EMDR does not involve analysing problems endlessly or trying to force yourself to think differently. Instead, it helps the brain do what it was naturally designed to do — heal.

Where EMDR Comes From

EMDR was developed by Francine Shapiro in the late 1980s. She discovered that certain types of eye movements appeared to reduce the emotional intensity of distressing thoughts.

This led to the development of a structured therapy that uses bilateral stimulation — usually eye movements, tapping, or tones — to help the brain reprocess unresolved experiences.

Since then, EMDR has been extensively researched and is now widely used around the world.

Why Trauma and Distress Can Get Stuck

Under normal circumstances, when something upsetting happens, the brain gradually processes the experience. It becomes something that happened in the past.

But when an experience is overwhelming, frightening, or happens when we feel powerless, the nervous system may not fully process it.

Instead, the experience remains stored in a raw, unintegrated form.

This can show up as:

  • Anxiety

  • Panic

  • Flashbacks

  • Emotional overwhelm

  • Chronic shame

  • Low self-worth

  • Physical tension or pain

  • Feeling stuck in old patterns

Even when you know logically that you are safe, your body may still react as if the danger is present.

EMDR helps resolve this.

How EMDR Works

During EMDR, you briefly bring to mind a distressing memory, feeling, or belief while simultaneously engaging in bilateral stimulation, such as following the therapist’s fingers with your eyes.

This activates the brain’s natural processing system.

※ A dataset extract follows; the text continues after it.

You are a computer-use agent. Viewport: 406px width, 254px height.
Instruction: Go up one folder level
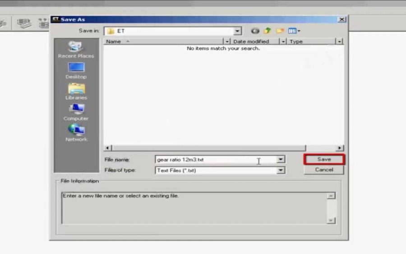click(267, 31)
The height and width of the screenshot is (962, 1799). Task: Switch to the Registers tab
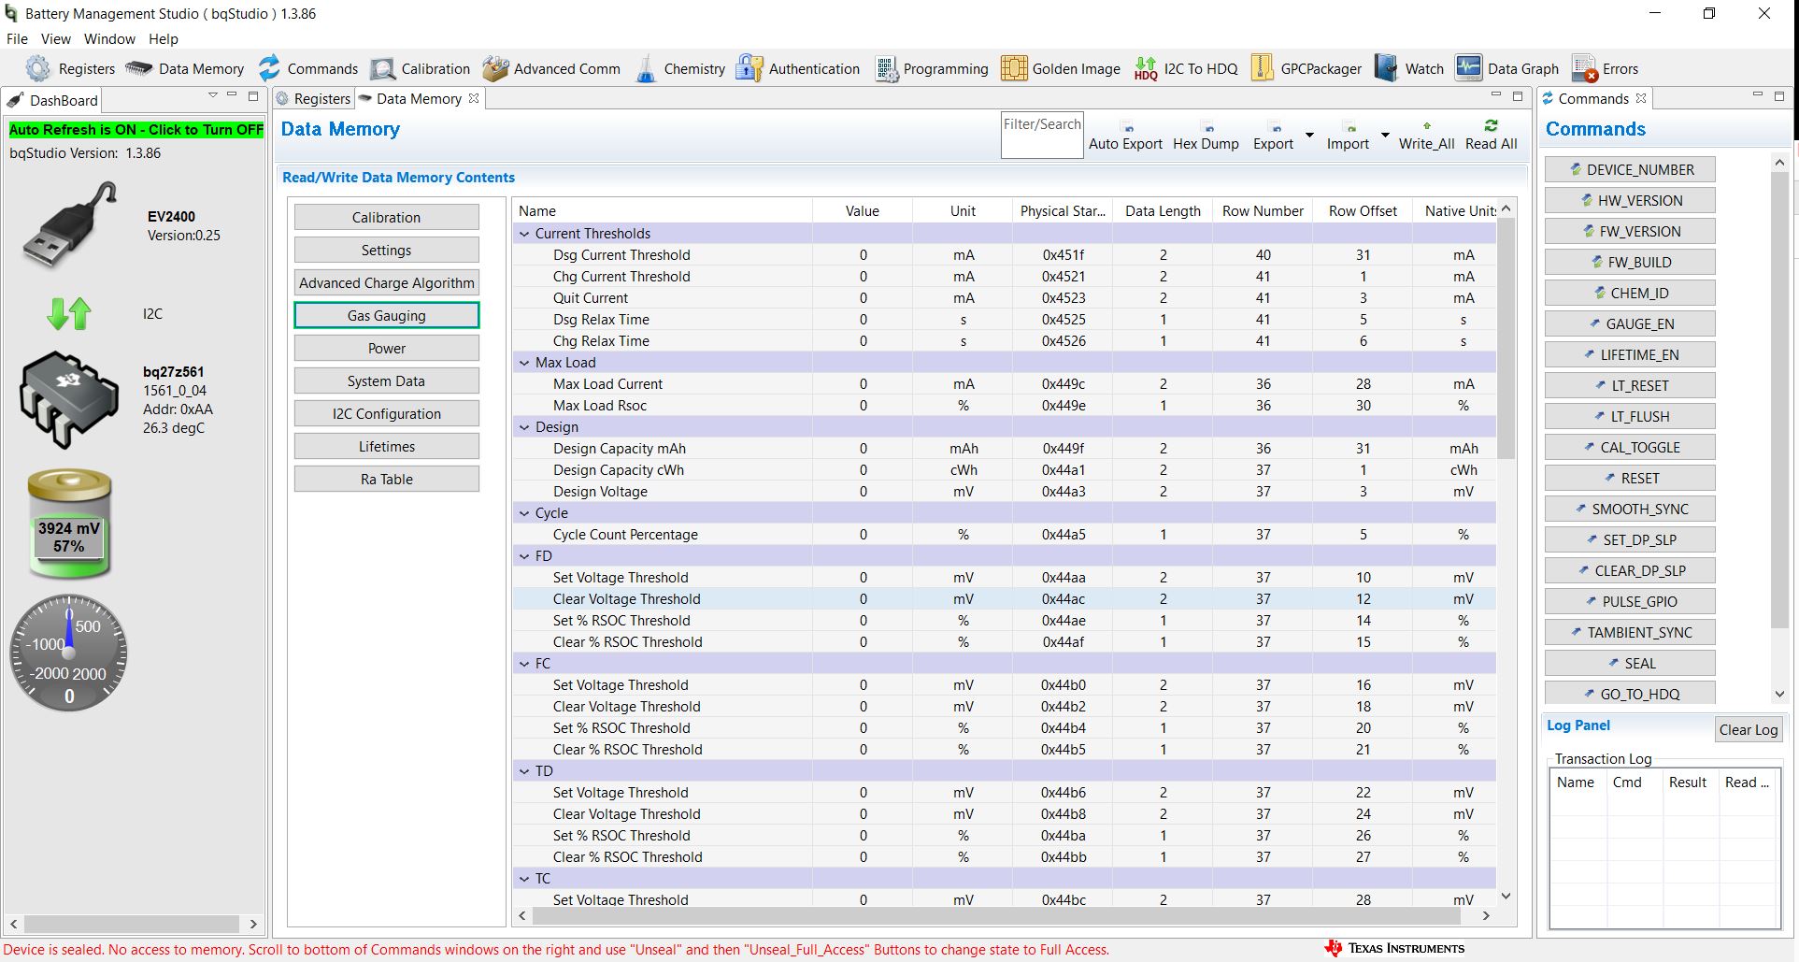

Over time, the memory begins to change.

Not in the sense that facts are erased, but in how it feels.

People often notice that:

  • The emotional intensity reduces

  • The memory feels more distant

  • New insights emerge naturally

  • The body relaxes

The experience becomes something that happened, rather than something that is still happening.

What EMDR Can Help With

EMDR is best known for treating trauma, but it can help with many issues, including:

  • Childhood trauma and neglect

  • Abuse

  • Anxiety and panic

  • PTSD and complex trauma

  • Low self-esteem

  • Shame

  • Phobias

  • Grief and loss

  • Fibromyalgia and other stress-related physical conditions

  • Persistent emotional patterns that do not shift with talking alone

It is particularly helpful when problems feel rooted in past experience rather than just present circumstances.

EMDR Works with the Nervous System, Not Just the Mind

Many therapies work primarily through thinking and talking. EMDR also works directly with the nervous system.

This is important because trauma is not just stored as thoughts. It is stored in the body, emotions, and implicit memory.

This is why people often say:

“I know it’s over, but it still feels real.”

EMDR helps the body and brain update that experience.

You Do Not Lose Control

One common fear is that EMDR will be overwhelming.

In reality, EMDR is done carefully and gradually. A good therapist ensures you have the stability and resources needed before processing difficult material.

You remain fully aware and in control throughout.

You are not made to relive anything against your will.

What Healing Feels Like

People often describe the effects of EMDR as:

  • Feeling lighter

  • Less triggered by things that used to affect them

  • Greater calm and stability

  • Reduced anxiety

  • Increased confidence

  • Feeling more like themselves

Memories remain, but they lose their emotional grip.

EMDR Does Not Change Who You Are

It does not remove your personality or your history.

It simply removes the emotional wounds that no longer need to be carried.

Many people discover that beneath anxiety, shame, or fear, there is a version of themselves that was always there — but had been hidden by protective responses.

The Mind and Body Can Heal

When something overwhelms you, the nervous system adapts to protect you.

EMDR helps it recognise that the danger has passed.

Healing does not happen by forcing yourself to forget.

It happens by allowing the brain to finish what it could not finish at the time.

EMDR provides a way for that process to happen.